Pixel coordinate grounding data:
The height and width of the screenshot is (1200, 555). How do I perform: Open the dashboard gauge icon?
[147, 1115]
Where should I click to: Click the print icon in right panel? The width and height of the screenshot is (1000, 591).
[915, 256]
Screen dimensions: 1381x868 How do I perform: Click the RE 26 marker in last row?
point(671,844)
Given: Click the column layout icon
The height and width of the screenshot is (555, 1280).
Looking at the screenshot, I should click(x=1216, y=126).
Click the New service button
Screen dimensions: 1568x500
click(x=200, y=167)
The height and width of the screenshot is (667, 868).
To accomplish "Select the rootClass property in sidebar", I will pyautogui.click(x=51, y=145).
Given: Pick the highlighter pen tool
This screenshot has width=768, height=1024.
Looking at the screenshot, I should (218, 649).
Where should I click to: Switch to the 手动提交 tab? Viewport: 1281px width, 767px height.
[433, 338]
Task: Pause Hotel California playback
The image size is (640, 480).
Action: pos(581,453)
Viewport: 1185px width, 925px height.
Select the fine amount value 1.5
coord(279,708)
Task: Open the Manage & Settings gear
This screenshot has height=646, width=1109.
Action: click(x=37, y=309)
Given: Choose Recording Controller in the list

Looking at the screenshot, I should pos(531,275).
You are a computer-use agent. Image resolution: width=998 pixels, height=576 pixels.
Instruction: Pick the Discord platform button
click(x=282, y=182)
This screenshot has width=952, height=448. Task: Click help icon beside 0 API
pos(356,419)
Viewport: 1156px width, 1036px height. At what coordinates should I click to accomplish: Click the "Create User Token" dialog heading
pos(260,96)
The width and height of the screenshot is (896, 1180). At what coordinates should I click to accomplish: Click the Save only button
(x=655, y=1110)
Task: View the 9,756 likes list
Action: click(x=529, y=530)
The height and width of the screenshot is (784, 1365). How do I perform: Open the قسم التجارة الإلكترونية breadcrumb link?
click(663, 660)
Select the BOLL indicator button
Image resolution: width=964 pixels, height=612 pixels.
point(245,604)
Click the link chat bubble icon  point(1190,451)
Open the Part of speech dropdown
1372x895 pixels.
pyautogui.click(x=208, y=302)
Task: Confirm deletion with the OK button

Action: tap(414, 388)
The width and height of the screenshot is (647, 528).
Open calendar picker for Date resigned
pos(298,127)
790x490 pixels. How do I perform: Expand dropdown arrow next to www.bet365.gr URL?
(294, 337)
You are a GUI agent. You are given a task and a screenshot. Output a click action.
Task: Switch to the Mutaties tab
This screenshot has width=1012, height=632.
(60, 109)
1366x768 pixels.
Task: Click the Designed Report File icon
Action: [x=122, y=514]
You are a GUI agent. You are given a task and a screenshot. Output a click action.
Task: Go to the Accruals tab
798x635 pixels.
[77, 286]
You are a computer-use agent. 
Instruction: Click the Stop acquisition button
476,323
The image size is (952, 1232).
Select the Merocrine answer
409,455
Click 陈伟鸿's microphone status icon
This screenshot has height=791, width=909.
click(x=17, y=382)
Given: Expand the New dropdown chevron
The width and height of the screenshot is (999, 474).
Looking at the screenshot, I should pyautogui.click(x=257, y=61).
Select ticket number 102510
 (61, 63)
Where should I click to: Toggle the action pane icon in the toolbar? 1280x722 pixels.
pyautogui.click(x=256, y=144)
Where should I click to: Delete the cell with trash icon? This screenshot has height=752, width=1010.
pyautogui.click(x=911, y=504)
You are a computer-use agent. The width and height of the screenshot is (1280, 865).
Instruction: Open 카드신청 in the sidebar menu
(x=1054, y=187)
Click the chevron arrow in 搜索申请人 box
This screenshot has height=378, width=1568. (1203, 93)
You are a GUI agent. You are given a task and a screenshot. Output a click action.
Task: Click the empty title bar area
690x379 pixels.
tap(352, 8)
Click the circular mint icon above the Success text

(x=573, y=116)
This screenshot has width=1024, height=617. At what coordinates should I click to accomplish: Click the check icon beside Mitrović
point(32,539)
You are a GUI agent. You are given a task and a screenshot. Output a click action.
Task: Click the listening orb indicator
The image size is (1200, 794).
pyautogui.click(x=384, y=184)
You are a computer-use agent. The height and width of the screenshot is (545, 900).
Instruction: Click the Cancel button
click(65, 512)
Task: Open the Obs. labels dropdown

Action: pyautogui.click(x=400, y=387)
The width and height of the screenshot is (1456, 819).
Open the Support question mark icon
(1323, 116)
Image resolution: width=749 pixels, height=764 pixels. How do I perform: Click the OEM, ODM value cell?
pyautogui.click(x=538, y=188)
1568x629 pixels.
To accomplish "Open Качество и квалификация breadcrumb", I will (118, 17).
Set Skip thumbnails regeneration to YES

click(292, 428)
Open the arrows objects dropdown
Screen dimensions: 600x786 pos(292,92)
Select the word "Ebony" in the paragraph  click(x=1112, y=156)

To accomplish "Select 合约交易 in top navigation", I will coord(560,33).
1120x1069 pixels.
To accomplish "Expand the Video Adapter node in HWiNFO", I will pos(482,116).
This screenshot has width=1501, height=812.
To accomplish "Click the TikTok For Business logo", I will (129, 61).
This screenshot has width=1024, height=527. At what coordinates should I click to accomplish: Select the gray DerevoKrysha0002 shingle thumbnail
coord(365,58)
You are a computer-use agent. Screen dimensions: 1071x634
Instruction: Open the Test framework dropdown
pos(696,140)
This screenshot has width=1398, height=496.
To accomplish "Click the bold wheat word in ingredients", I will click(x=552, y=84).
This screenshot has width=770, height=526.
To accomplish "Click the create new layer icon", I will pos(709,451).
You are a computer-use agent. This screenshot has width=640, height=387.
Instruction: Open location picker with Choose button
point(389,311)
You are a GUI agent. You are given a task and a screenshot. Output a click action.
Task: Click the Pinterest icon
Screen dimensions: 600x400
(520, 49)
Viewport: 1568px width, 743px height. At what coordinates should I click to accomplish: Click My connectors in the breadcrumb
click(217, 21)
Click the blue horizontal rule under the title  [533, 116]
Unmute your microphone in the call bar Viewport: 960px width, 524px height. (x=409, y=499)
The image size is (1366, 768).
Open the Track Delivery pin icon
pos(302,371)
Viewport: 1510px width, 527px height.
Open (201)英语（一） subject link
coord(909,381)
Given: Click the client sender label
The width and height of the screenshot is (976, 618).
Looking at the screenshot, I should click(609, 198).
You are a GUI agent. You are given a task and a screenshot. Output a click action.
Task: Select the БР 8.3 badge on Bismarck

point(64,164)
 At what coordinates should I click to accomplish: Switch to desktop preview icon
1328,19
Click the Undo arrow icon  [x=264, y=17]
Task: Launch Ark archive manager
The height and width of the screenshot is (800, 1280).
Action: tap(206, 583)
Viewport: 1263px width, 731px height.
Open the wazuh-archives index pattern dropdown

## Assignment
An exact copy of the lines above between the line holding "Image resolution: width=964" and the line holding "Task: Click the empty title bar area", inclusive, is the whole answer.

## Task answer
Image resolution: width=964 pixels, height=612 pixels.
point(245,604)
Click the link chat bubble icon  point(1190,451)
Open the Part of speech dropdown
1372x895 pixels.
pyautogui.click(x=208, y=302)
Task: Confirm deletion with the OK button

Action: tap(414, 388)
The width and height of the screenshot is (647, 528).
Open calendar picker for Date resigned
pos(298,127)
790x490 pixels. How do I perform: Expand dropdown arrow next to www.bet365.gr URL?
(294, 337)
You are a GUI agent. You are given a task and a screenshot. Output a click action.
Task: Switch to the Mutaties tab
This screenshot has width=1012, height=632.
(60, 109)
1366x768 pixels.
Task: Click the Designed Report File icon
Action: [x=122, y=514]
You are a GUI agent. You are given a task and a screenshot. Output a click action.
Task: Go to the Accruals tab
798x635 pixels.
[77, 286]
You are a computer-use agent. 
Instruction: Click the Stop acquisition button
476,323
The image size is (952, 1232).
Select the Merocrine answer
409,455
Click 陈伟鸿's microphone status icon
This screenshot has height=791, width=909.
click(x=17, y=382)
Given: Expand the New dropdown chevron
The width and height of the screenshot is (999, 474).
Looking at the screenshot, I should pyautogui.click(x=257, y=61).
Select ticket number 102510
 (61, 63)
Where should I click to: Toggle the action pane icon in the toolbar? 1280x722 pixels.
pyautogui.click(x=256, y=144)
Where should I click to: Delete the cell with trash icon? This screenshot has height=752, width=1010.
pyautogui.click(x=911, y=504)
You are a computer-use agent. The width and height of the screenshot is (1280, 865).
Instruction: Open 카드신청 in the sidebar menu
(x=1054, y=187)
Click the chevron arrow in 搜索申请人 box
This screenshot has height=378, width=1568. (1203, 93)
You are a GUI agent. You are given a task and a screenshot. Output a click action.
Task: Click the empty title bar area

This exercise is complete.